Riesch Nicolas wrote:
> I have read the documentation many times, but I am note sure I have
> understood everything.
> Can you tell me if all the following affirmations are correct ?
>
> 1) the following two ways of creating a table are exactly the same ?:
>
> create table employees
> ( company_id int key not null,
> emp_id int key not null,
> name varchar(30) not null,
> birthdate date null
> )
>
> create table employees
> ( company_id int not null,
> emp_id int not null,
> name varchar(30) not null,
> birthdate date null,
> primary key (company_id, emp_id)
> )
>
> Is is correct to say that the PRIMARY KEY can be defined
> either with the
> "key" keyword at the column level, or with the "primary key
> (col1, col2,
> ...)" syntax ?
For now it is the same, but in future, the first version will not exist
any longer. It is non-standard --> forget the first version
> 2) A table is physically stored as a B-tree on disk.
> The rows are ordered physically with the same order as the
> PRIMARY KEY, as
> defined during the creation of the table.

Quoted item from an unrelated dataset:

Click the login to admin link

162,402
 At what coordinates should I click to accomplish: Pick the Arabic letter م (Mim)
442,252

> The physical ordering of rows on disks is called "clustered index" or
> "native key" in other database systems.
> So, with sapdb, the clustered index is always the PRIMARY KEY ?

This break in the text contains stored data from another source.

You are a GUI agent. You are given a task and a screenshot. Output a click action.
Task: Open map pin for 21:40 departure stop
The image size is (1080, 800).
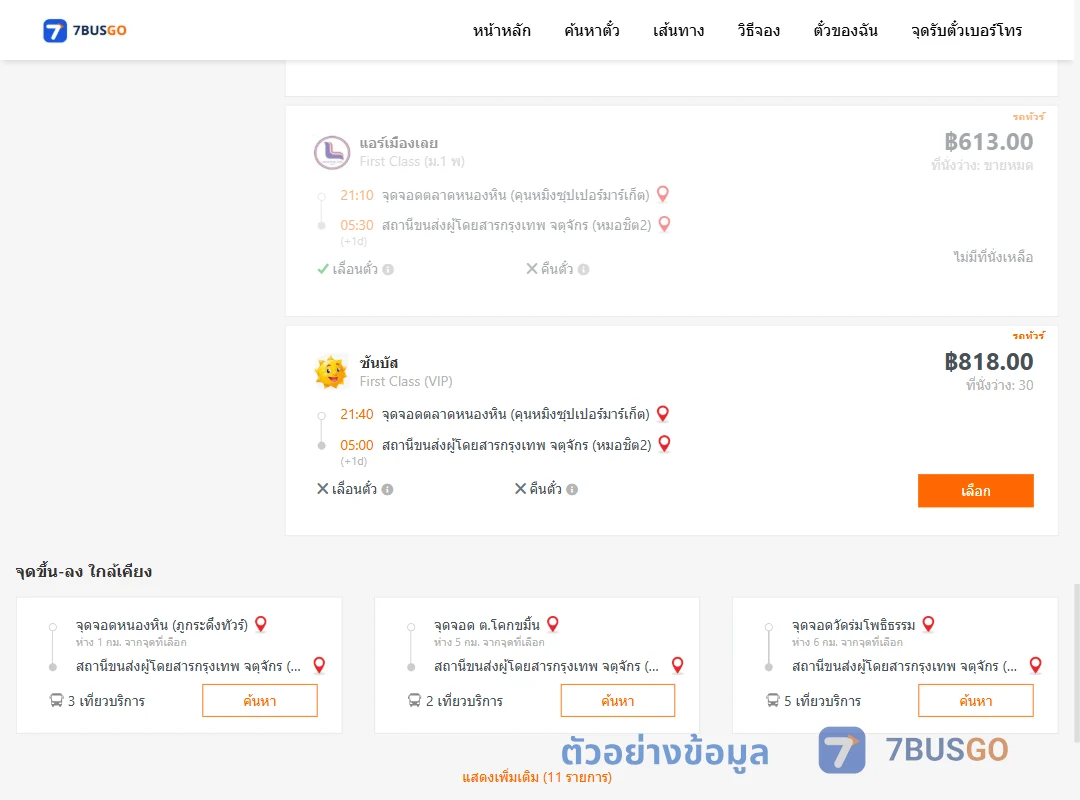tap(663, 413)
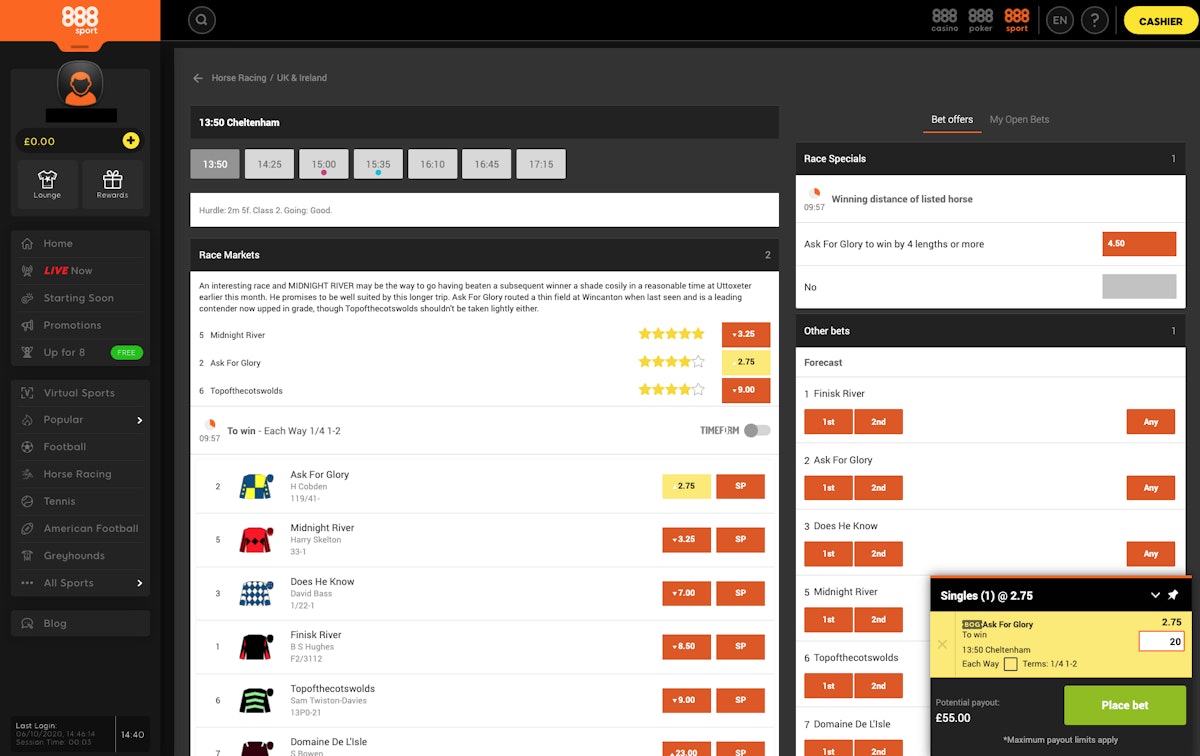Click the deposit plus icon next to balance
Screen dimensions: 1200x756
click(131, 141)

A B*-tree is a logical point of view. For this you are right.
But the tree is not stored from left to right on consecutive pages on
disk.
If a new page is needed, it is used whereever it may be stored on disk.
It is inserted in the B*-tree whereever needed and there it belongs
to the logical sight from left to right, i.e. from small primkey-values
to higher ones.
If we would like to store one table in correct physically order each
insert
would need to push all rows behind it to the right...

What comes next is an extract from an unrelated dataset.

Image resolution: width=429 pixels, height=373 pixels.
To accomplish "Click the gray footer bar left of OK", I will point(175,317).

> 3) So, is it impossible to define a table with rows having a
> particular
> physical order, and a PRIMARY KEY defining another order ?
> Suppose I have this table:
> create table employees
> ( emp_id int not null,
> name varchar(30) not null,
> birthdate date null,
> primary key (emp_id)
> )
>
> I want to have the rows of this table physically ordered on
> disk by the
> field "name".
> But if I create an index on "name", the physical order of the
> rows is not
> changed. It just creates another B-tree for the index,
> pointing on the real
> rows of the table.
> So, the only way I see to achieve this is to do the following :
>
> create table employees
> ( emp_id int not null,
> name varchar(30) not null,
> birthdate date null,
> primary key (name, emp_id)
> )
> create unique index pk_employees on employees (emp_id)
>
> Then I insert those data:
>
> insert into employees
> values (20, 'smith',null)
> insert into employees
> values (10, 'watson',null)
> insert into employees
> values (30, 'holmes',null)
>
> Then I display the content of the table with "select * from
> employees".
> The result is:
>
> 30 holmes <null>
> 20 smith <null>
> 10 watson <null>
>
> Here, we see that the physical order is alphabetically by
> name, as I wanted
> it to be.
>
> And the secondary unique index on "emp_id" is acting as the
> real logical
> "primary key".
>
> Is is right to say that what is defined as "primary key" in
> sapdb is in fact
> the "clusted index" (or "physical index", or "native key") of
> the table,
> which defines the physical order of the rows on disk ?
>
> Is there no other way to force another index than the
> "primary key" to be
> the "physical index" ?
As I wrote, a physical sequence on disk can never be assured.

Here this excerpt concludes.